▶ [Given instruction A]:
Using the Chicago blog post, answer each question:
(i) At which restaurant was breakfast eaten?
(ii) In what year did the Edgewater Beach Apartments open?
(iii) In what year was Colvin House built?

▶ [Supplied passage]:
━━━━━━━━━━━━━━━━
Saturday, October 19, 2019

Chicago: Like Every Brewery

Well I had driven up to Chicago on a normal lengthed weekend, so if we wanted to see every last thing in the city we had to hurry.

That meant no time for kitties, unfortunately.

I made a poor choice for breakfast while at Nookies Edgewater. There were so many good things on the menu that I couldn't decide which to choose... so I got a sampler thing that was way too much food. It was really good but I almost died trying to finish it.

"Autumn Trio: A sampling of the Pumpkin Pancakes, Apple Bread French Toast, and Fig Waffle"

"Pumpkin Pancakes: Buttermilk pancakes mixed with pumpkin and autumn spices, with spiced pecans and more spiced pecans on top."

"Apple Bread French Toast: Homemade apple bread with roasted apples, chai creme anglaise and cinnamon streusel."

"Fig and Marscapone Waffle: Golden-brown Belgian waffle topped with fresh figs and marscapone cheese whipped with dry figs, honey and cardamom." They were all delicious but I do have to point out that the cheese is spelled mascarpone. You get points for effort, Chicago.

One of the reasons I came up this weekend was for Open House Chicago. It's pretty much like it sounds, where lots of important architecturally interesting buildings in the city all open up to the public at the same time. The list was crazy long and trying to decide where to try to squeeze into one day was kind of overwhelming. We started out at Edgewater Beach Apartments.

"The Edgewater Beach Apartments (EBA) is the only remaining structure of the legendary Edgewater Beach Hotel complex, which comprised 3 buildings designed by acclaimed architect Benjamin H. Marshall. The "sunset pink", Mediterranean-style EBA opened in 1928. It is 19 stories of reinforced concrete, stone, face brick, and terra-cotta. Its unusual Maltese cross design maximizes lake views and enables every room to receive an abundance of natural light. Originally built as rental apartments and to absorb overflow from the hotel, EBA has operated as a co-op since 1949. In 1994 it was listed on the National Register of Historic Places. Today EBA is home to a diverse community of individuals, couples, and families."

I thought it was cool to see how little the pool had changed since 1929.

I thought this nearby building was really cool too. My big takeaway from this visit was learning that this hotel used to be on the beach, and that Lakeshore Drive was built on top of the beach with the growing popularity of the automobile.

It's a thing!

Next stop was Colvin House. Built in 1909, it now houses a fancy pants coworking space. It was built in the prairie style, which I thought was interesting because I don't think I've seen a non-Frank Lloyd Wright building like that before.

The bathroom was pretty wild.

Across the street was the Emanuel Congregation Reform Jewish Synagogue.

We popped into 6018 North. It was sort of like a hipster art hotel.

Luckily there were some breweries on the list as well. Architecture makes me thirsty.
━━━━━━━━━━━━━━━━
▶ [Given instruction B]: From the records, extract verbatim the lines from the one containing "Click the Huawei" through the one containing "point(490,570)", both included.

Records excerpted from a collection
━━━━━━━━━━━━━━━━
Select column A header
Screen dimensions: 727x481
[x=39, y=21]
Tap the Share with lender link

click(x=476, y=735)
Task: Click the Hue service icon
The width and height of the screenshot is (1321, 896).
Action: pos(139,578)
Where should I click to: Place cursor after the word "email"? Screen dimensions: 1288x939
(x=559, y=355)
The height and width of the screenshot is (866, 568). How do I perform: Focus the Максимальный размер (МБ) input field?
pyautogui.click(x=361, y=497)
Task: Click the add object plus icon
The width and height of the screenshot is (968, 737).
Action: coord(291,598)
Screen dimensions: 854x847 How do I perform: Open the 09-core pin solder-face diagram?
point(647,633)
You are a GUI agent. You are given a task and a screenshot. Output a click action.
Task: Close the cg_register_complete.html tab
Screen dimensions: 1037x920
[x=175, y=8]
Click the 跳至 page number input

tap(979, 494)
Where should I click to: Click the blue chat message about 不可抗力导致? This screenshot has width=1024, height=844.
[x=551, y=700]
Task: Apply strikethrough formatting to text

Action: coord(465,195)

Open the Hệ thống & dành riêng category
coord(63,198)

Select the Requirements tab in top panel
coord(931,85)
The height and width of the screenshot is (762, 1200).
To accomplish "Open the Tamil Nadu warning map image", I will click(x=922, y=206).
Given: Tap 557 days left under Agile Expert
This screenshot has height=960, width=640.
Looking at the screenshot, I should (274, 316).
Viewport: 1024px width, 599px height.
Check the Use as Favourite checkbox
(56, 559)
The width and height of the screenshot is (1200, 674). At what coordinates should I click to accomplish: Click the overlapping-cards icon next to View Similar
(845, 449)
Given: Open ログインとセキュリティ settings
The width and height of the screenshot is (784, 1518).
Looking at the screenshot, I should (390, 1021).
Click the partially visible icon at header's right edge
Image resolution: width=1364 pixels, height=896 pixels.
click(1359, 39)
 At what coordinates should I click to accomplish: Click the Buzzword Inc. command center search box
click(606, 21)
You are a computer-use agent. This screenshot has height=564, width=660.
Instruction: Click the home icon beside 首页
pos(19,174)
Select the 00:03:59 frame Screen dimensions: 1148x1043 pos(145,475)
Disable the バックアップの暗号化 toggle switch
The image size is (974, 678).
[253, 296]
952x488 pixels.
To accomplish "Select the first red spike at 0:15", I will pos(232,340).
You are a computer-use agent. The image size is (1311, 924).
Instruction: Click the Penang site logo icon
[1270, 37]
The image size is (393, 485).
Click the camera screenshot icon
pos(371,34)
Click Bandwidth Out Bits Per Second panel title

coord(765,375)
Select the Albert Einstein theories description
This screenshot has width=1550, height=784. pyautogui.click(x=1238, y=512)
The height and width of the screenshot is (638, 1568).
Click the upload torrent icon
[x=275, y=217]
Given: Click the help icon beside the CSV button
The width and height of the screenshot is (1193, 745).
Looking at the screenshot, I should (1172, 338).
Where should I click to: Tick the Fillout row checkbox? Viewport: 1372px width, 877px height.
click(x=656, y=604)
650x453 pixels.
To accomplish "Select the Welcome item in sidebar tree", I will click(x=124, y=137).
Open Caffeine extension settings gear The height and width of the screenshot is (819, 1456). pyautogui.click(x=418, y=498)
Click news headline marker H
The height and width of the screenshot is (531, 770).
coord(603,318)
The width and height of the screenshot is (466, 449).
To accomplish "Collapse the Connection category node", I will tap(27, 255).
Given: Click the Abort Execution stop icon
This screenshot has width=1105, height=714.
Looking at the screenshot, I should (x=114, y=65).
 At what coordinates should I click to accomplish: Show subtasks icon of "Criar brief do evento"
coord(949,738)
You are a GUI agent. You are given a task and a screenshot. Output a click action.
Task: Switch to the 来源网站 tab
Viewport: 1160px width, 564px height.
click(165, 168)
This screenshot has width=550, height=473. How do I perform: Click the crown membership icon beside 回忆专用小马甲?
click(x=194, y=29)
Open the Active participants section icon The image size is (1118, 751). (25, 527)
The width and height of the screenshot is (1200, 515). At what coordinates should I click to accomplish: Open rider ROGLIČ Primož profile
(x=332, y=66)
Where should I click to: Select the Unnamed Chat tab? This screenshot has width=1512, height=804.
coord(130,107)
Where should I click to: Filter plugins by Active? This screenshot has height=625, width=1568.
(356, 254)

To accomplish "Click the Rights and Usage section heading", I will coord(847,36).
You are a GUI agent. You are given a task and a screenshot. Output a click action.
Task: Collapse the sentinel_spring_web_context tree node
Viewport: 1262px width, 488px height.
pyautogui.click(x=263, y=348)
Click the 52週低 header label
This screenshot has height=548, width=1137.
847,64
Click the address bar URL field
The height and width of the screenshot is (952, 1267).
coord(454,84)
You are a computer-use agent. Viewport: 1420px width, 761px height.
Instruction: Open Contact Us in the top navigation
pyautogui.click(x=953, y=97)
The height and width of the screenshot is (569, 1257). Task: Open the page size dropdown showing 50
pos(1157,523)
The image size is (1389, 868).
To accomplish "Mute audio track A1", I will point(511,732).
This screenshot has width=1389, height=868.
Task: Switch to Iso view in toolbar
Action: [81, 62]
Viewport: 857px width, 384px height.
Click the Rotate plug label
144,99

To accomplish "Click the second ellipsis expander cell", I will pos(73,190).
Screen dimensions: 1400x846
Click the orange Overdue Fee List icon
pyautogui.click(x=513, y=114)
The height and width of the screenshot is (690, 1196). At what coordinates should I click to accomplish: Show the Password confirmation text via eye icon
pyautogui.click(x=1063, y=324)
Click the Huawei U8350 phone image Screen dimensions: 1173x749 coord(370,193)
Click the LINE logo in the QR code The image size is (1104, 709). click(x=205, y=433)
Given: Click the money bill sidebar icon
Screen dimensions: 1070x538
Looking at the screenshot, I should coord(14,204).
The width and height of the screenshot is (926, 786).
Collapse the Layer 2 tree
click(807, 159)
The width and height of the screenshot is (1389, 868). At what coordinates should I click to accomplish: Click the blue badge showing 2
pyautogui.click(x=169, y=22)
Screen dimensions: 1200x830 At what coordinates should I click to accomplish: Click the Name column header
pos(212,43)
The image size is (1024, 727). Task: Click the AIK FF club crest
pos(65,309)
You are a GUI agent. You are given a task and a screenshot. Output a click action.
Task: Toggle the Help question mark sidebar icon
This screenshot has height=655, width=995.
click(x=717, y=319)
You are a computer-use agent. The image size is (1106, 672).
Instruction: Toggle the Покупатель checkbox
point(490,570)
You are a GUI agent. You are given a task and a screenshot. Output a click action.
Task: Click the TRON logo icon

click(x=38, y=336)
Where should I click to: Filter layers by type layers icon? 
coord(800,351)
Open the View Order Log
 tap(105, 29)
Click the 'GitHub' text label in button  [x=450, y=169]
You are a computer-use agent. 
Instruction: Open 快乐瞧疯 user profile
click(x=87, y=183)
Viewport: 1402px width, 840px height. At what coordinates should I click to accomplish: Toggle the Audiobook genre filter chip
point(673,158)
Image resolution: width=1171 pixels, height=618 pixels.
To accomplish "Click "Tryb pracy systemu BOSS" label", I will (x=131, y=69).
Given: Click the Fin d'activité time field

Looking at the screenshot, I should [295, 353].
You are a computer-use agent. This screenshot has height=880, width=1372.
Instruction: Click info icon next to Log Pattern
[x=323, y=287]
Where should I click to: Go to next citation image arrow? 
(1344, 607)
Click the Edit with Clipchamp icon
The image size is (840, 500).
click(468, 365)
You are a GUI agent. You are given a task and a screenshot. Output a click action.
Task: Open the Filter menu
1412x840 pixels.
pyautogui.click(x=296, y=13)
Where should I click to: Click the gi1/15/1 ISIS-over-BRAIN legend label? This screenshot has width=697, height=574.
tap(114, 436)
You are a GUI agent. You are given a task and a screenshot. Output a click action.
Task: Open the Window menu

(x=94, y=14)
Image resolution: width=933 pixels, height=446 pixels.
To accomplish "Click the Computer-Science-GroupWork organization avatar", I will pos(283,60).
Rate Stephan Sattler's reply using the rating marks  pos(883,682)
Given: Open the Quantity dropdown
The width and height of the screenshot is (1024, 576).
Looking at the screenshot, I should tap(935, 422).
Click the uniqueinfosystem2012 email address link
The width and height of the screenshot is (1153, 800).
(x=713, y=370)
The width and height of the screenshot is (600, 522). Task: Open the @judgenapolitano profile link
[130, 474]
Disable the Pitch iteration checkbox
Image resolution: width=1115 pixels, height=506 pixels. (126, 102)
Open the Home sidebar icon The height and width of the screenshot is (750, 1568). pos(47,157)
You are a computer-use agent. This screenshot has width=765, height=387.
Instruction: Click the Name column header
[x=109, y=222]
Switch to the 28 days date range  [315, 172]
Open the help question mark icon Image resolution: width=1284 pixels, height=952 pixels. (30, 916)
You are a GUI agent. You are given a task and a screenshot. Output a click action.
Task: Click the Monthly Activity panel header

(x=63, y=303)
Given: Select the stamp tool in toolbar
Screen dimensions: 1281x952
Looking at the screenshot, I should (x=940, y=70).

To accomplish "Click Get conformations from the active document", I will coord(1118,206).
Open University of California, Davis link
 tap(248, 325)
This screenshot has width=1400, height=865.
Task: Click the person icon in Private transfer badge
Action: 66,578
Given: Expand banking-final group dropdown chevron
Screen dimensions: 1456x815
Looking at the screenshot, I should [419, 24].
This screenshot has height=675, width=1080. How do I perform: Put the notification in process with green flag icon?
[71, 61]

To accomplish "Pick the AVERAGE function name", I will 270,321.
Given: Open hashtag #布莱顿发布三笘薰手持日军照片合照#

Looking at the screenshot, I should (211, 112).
━━━━━━━━━━━━━━━━
▶ [Full output A]:
(i) Nookies Edgewater
(ii) 1928
(iii) 1909

▶ [Full output B]:
Click the Huawei U8350 phone image Screen dimensions: 1173x749 coord(370,193)
Click the LINE logo in the QR code The image size is (1104, 709). click(x=205, y=433)
Given: Click the money bill sidebar icon
Screen dimensions: 1070x538
Looking at the screenshot, I should coord(14,204).
The width and height of the screenshot is (926, 786).
Collapse the Layer 2 tree
click(807, 159)
The width and height of the screenshot is (1389, 868). At what coordinates should I click to accomplish: Click the blue badge showing 2
pyautogui.click(x=169, y=22)
Screen dimensions: 1200x830 At what coordinates should I click to accomplish: Click the Name column header
pos(212,43)
The image size is (1024, 727). Task: Click the AIK FF club crest
pos(65,309)
You are a GUI agent. You are given a task and a screenshot. Output a click action.
Task: Toggle the Help question mark sidebar icon
This screenshot has height=655, width=995.
click(x=717, y=319)
You are a computer-use agent. The image size is (1106, 672).
Instruction: Toggle the Покупатель checkbox
point(490,570)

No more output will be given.